In the 1960s, Coning was locked out of the station in an attempt by his partners to take over the operation, but were taken to court. Coning won and became the sole owner. He originally wanted an AM station first, but was unable to obtain a license at the time, so he went for the FM license. A serious heart attack in the early 1970s forced him to put the station up for sale while at the same time, Great Trails was looking to acquire an FM station as a sister for its Dayton AM station WING when no more commercial FM frequencies in Dayton were available. WCTM-FM was the logical choice. Coning sold the station and eventually was granted an AM frequency several years after his health improved. WCTM was on the air from 1981 until 2004, when he retired and sold the station due to failing health and age. That station is now WEDI simulcasting WBZI (AM) in Xenia with a classic country format.

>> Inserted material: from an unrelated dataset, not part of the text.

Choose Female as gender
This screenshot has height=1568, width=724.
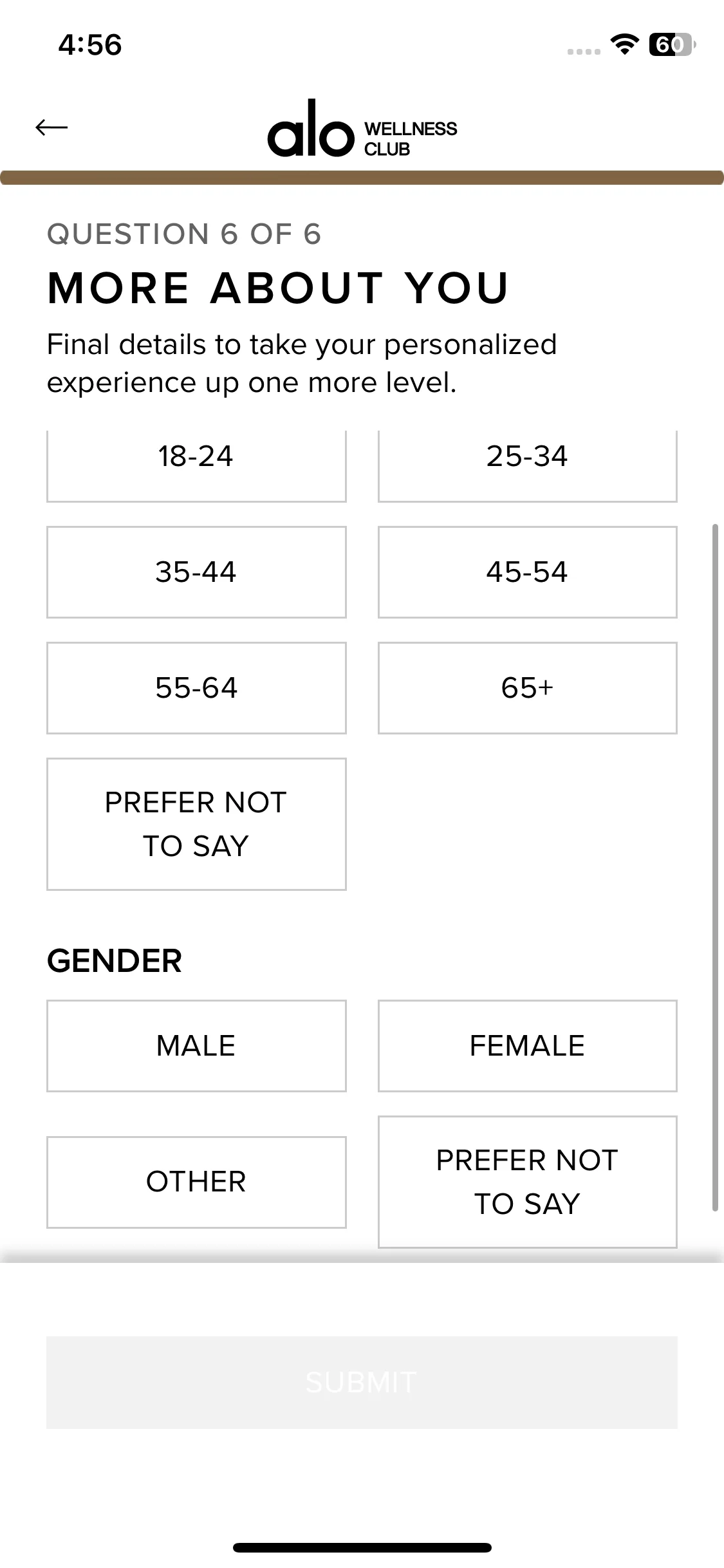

Easy listening (1972-1979)
After the station was acquired, the calls were changed to WJAI (for "Jai-Alai" a popular game in Florida.) Great Trails purchase of the station did not include the existing studio. Stan Coning obliged by constructing a temporary studio in the basement of his home in Eaton; the quirky studio consisted of a rack along the left wall with aged broadcasting gear, an ancient Gates "Yard" audio board in front, a washer/dryer and toilet along the back wall. Access to the basement studio was through a windowed sliding door. WJAI-FM remained at this location for nearly three years. Coning was employed as the on-site engineer, Program Director John Robertson rarely visited the studios, maintaining his Dayton, Ohio address. Robertson was a former WING-Dayton on-air personality, promoted to managing the station and its low-maintenance format. Robertson hired Doug Ritter (Doug Ritterling) as one of WJAI's first announcers.  Ritter was only 16 years of age. Ritter later became a news anchor at WING-Dayton. Great Trails' purchase of WJAI was motivated by a possibility of a transmitter power increase, and access to the much larger Dayton market. The power increase was finally approved by the FCC after a prolonged legal battle with owners of two Dayton stations; the owners protested establishment of a new competing station in the Dayton market.

WJAI's first "official" studios were moved to a movie theater which had been converted to an office building at the corner of Somers and North Barron streets in downtown Eaton.

Country (1979-1982) 
The beautiful music continued under the new nickname "WJ-93" until 1979, when it switched to country music giving competition to WONE (AM) in Dayton and WBZI in Xenia (then at 95.3 FM). By this time, Kim Faris was on board doing mid-days as one of the first women DJs in the Dayton market area. She was joined by afternoon personality Ron Scott. Doug Davisson did the 7 to midnight shift after leaving WONE AM in the early 1980s. The studios would eventually move to its current location at 717 E. David Rd. in early 1986, where it would join clustermate 1410 WING AM.

Adult standards (1982-1984) 
In the early 1980s, the syndicated Al Ham's "Music Of Your Life", a big band/ballad-themed 1940s/early 50s format was gaining a following on stations in Indianapolis, Chicago and other market areas. WJAI did its own take on the format, though they themselves furnished the music instead. The format ran from 1982 to 1984.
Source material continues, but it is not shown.